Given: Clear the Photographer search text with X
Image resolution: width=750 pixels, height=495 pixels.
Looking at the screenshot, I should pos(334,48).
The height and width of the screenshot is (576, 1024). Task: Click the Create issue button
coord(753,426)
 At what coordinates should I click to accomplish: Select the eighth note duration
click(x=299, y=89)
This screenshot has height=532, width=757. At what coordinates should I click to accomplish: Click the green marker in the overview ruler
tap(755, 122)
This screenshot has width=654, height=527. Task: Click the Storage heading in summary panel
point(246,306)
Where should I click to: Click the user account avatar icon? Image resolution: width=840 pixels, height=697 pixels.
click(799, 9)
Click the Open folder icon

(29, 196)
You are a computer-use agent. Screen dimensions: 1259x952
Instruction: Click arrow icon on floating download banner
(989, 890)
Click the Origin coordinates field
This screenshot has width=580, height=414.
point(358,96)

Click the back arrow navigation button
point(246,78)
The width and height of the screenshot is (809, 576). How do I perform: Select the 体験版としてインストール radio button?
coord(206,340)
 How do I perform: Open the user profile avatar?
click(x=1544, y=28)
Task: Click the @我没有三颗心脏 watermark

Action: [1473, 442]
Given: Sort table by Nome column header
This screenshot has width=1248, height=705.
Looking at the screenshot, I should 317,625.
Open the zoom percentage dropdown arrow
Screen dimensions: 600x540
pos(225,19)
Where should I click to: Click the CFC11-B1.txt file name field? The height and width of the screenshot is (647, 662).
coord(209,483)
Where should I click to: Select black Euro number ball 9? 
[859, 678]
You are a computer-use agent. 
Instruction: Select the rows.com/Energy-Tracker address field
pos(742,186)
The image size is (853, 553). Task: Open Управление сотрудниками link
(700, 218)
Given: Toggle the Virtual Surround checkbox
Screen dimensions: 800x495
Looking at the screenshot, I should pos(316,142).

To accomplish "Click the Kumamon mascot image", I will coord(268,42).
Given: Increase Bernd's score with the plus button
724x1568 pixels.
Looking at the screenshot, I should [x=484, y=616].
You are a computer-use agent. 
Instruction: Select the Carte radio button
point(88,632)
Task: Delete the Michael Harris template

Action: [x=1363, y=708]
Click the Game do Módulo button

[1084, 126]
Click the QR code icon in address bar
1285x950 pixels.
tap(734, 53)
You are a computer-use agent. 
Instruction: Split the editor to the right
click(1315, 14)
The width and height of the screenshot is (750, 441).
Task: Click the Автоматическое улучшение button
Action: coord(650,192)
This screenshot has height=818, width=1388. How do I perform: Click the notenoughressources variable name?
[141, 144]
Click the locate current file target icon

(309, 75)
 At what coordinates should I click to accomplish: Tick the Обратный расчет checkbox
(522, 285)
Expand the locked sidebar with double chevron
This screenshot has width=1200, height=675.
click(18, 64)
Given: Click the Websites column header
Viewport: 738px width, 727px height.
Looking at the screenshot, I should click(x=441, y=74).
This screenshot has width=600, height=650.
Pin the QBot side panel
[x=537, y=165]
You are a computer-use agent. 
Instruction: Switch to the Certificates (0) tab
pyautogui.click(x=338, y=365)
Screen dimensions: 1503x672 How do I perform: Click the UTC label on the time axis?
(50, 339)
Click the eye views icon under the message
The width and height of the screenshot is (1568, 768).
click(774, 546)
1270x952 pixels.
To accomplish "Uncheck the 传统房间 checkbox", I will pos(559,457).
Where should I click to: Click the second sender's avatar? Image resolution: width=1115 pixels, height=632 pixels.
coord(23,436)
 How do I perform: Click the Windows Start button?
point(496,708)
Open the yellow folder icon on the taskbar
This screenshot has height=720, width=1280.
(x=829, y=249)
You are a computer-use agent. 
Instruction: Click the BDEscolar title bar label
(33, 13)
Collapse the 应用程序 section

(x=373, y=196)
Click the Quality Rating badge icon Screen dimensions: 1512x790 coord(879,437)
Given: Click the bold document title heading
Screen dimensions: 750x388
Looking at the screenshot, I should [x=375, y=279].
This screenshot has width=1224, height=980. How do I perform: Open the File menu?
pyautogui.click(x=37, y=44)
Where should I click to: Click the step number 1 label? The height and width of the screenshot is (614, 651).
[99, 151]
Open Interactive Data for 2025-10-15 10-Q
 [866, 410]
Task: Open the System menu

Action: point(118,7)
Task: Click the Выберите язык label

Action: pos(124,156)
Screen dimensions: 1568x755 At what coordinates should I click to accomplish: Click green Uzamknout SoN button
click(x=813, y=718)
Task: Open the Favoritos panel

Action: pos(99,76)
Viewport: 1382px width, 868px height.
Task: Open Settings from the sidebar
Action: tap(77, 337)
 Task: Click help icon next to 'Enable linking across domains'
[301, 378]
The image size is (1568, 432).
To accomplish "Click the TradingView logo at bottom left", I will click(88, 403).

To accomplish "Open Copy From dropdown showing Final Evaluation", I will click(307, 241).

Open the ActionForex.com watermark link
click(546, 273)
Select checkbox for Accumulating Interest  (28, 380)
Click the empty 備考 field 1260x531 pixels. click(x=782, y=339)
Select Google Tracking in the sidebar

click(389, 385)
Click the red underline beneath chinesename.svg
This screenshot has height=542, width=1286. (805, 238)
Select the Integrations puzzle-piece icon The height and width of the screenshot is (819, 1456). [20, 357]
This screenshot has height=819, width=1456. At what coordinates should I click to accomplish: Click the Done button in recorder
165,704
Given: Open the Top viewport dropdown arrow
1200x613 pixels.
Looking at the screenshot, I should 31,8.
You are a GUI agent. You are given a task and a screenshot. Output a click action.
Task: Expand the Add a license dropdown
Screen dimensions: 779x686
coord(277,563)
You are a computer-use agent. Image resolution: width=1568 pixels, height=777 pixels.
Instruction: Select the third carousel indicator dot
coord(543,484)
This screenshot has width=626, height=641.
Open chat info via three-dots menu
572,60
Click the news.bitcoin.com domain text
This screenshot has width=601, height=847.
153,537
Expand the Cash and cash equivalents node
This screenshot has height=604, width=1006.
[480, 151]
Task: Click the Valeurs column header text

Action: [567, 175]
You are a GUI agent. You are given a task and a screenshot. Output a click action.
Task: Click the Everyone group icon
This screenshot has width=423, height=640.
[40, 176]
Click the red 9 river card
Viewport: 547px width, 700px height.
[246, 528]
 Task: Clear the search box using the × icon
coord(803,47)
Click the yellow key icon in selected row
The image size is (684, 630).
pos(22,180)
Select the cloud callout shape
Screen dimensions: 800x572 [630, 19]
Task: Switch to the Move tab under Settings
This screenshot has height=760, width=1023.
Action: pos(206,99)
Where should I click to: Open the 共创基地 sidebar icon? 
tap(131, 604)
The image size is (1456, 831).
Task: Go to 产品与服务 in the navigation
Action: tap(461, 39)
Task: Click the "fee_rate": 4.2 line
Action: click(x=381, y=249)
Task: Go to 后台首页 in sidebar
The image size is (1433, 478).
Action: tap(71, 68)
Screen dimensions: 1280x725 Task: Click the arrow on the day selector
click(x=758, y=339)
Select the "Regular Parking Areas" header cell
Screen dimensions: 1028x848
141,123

The task:
Please write out the rows above, from the very first line through the line containing "coord(753,426)", inclusive, copying each line without any change.

Right answer:
Given: Clear the Photographer search text with X
Image resolution: width=750 pixels, height=495 pixels.
Looking at the screenshot, I should pos(334,48).
The height and width of the screenshot is (576, 1024). Task: Click the Create issue button
coord(753,426)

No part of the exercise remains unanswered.